Das Sozialversicherungsgericht des Kantons Zürich hob diesen Entscheid im November 2025 auf und wies die Sache zur Neuberechnung an die Arbeitslosenkasse zurück. Die Kasse muss nun den Anspruch auf Arbeitslosentaggeld für die Monate März bis September 2023 neu berechnen und danach einen neuen Entscheid über die Rückforderung fällen. Die Frau gelangte daraufhin ans Bundesgericht.

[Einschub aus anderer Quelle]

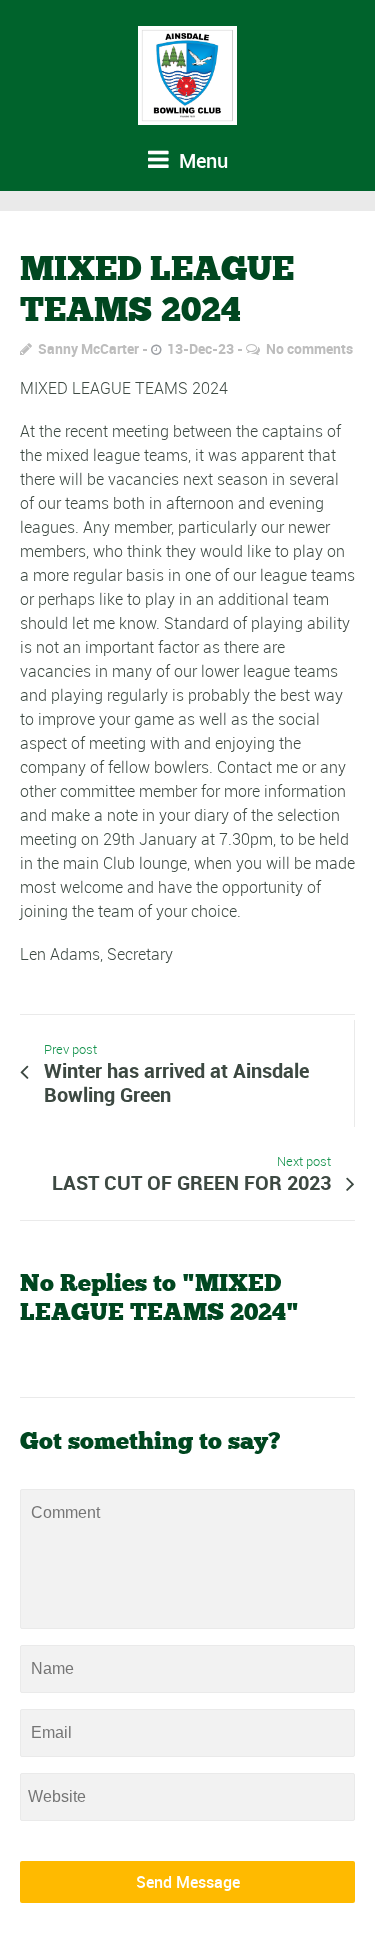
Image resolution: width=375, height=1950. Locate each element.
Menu (201, 160)
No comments (309, 348)
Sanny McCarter (88, 348)
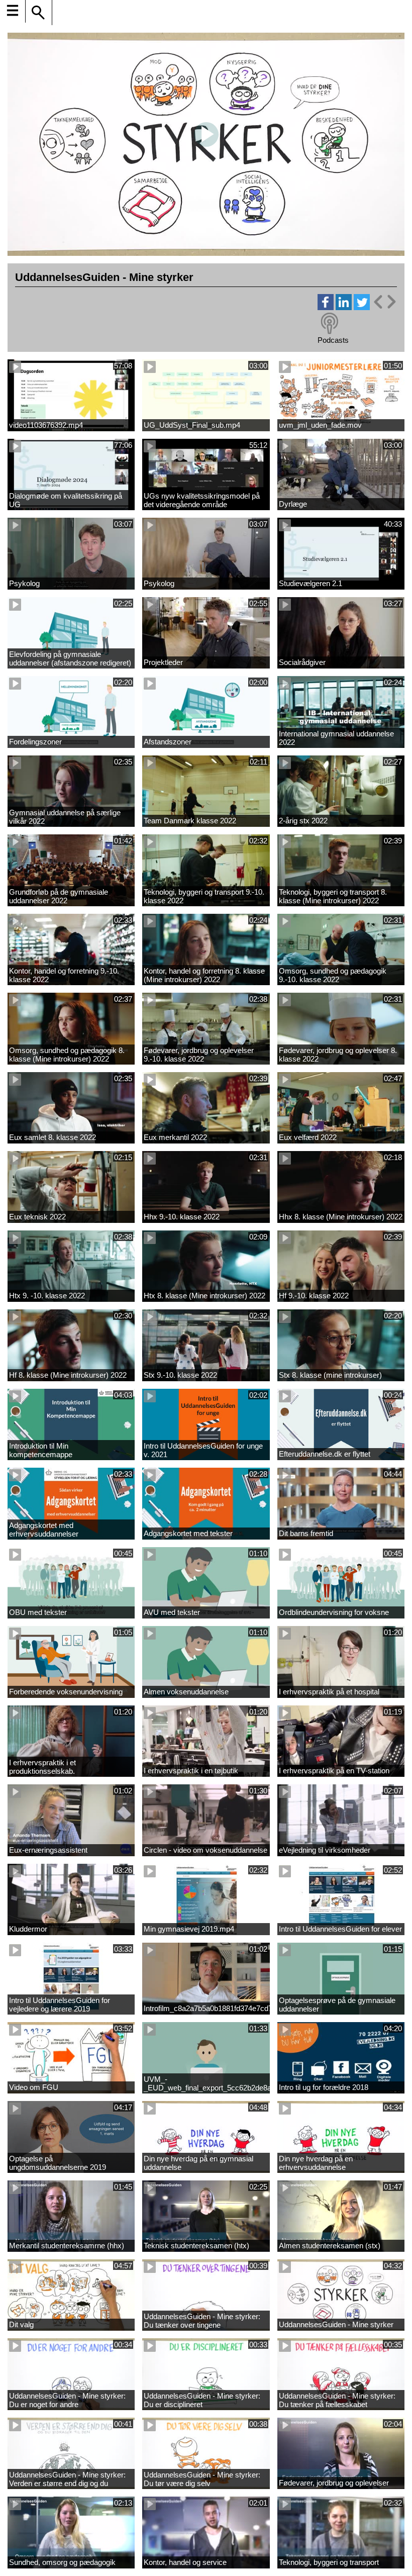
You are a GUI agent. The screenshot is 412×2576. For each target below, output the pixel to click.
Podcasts (333, 340)
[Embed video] (384, 302)
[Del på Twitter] (362, 307)
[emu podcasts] (330, 324)
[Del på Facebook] (326, 307)
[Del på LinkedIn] (344, 307)
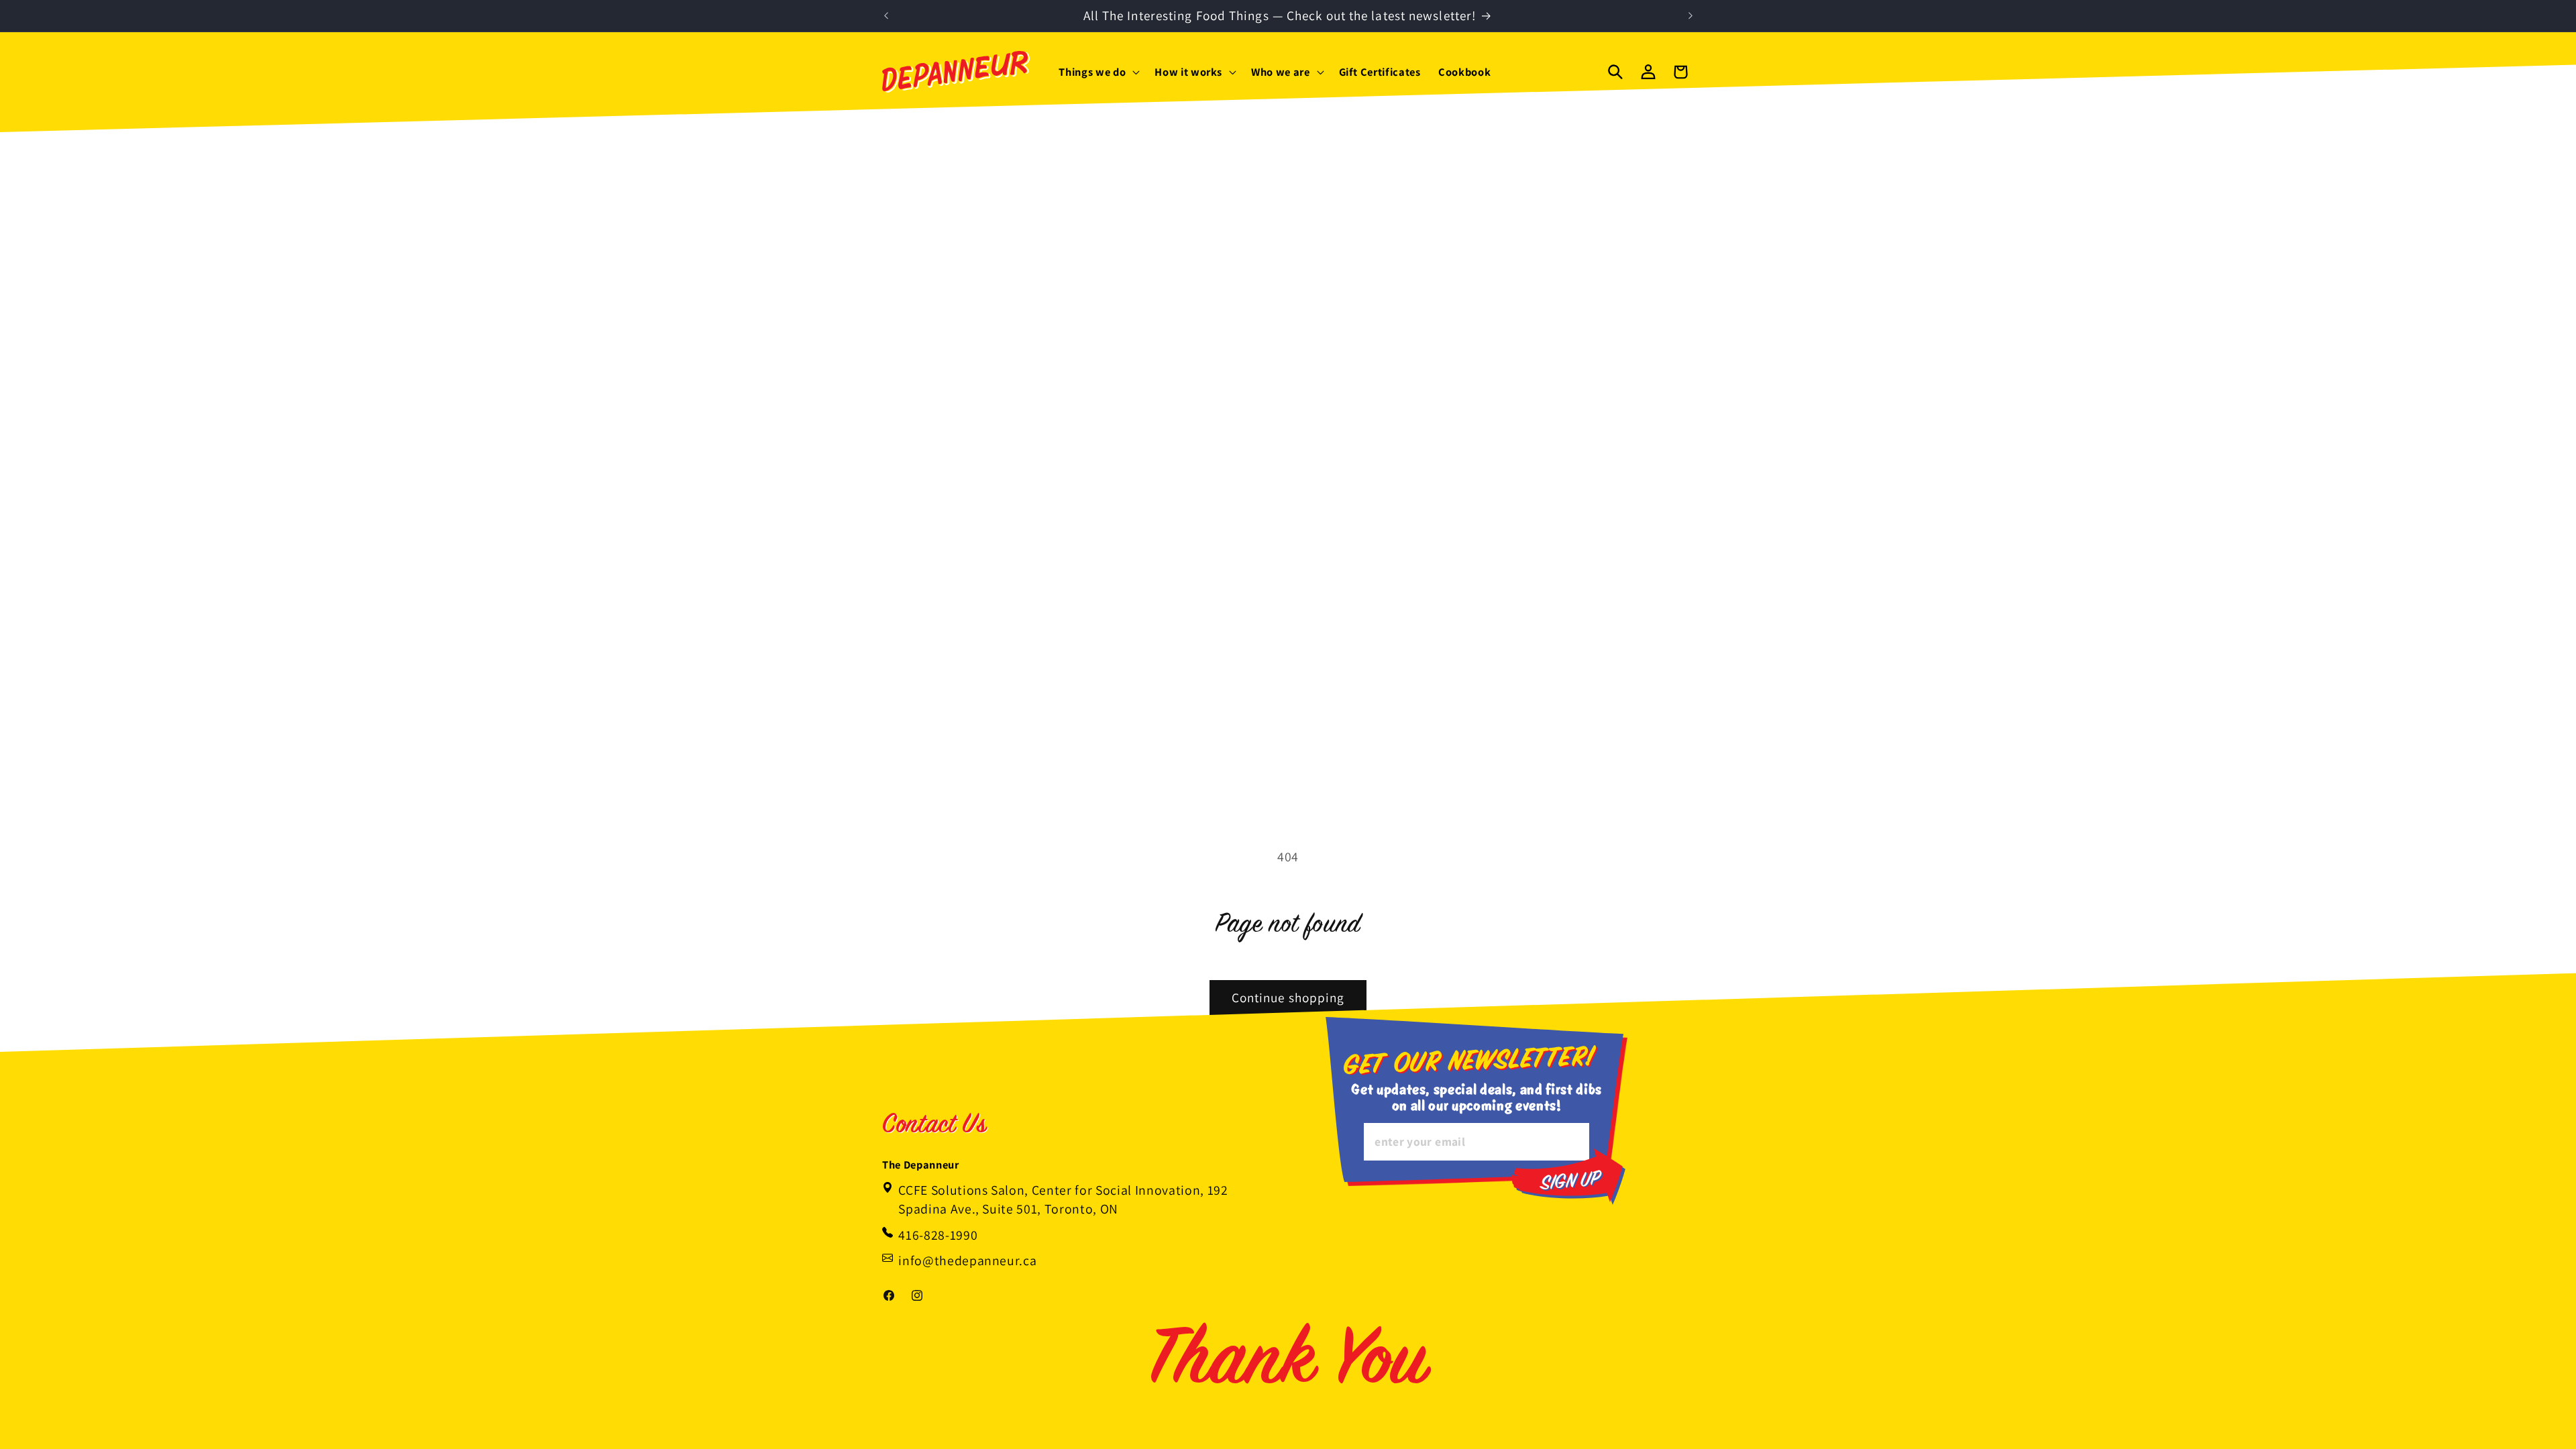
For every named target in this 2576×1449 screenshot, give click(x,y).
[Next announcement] (1690, 16)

Das Bundesgericht trat auf die Beschwerde jedoch gar nicht erst ein. Der Grund: Das Urteil des Zürcher Sozialversicherungsgerichts ist kein abschliessender Entscheid, sondern lediglich eine Rückweisung zur Neubeurteilung. Solche Zwischenentscheide können beim Bundesgericht nur unter engen Voraussetzungen angefochten werden – etwa wenn der betroffenen Person ein nicht wiedergutzumachender Nachteil droht oder wenn eine sofortige Entscheidung des Bundesgerichts ein aufwendiges weiteres Verfahren ersparen würde. Die Frau legte nicht dar, weshalb eine dieser Ausnahmen in ihrem Fall zutreffen sollte. Zudem beantragte sie selbst weitere Abklärungen, was gegen eine abschliessende Beurteilung durch das Bundesgericht spricht.
Die Frau muss nun die Gerichtskosten von 300 Franken tragen. Der eigentliche Streit um die Rückforderung wird zunächst von der Arbeitslosenkasse neu beurteilt werden müssen.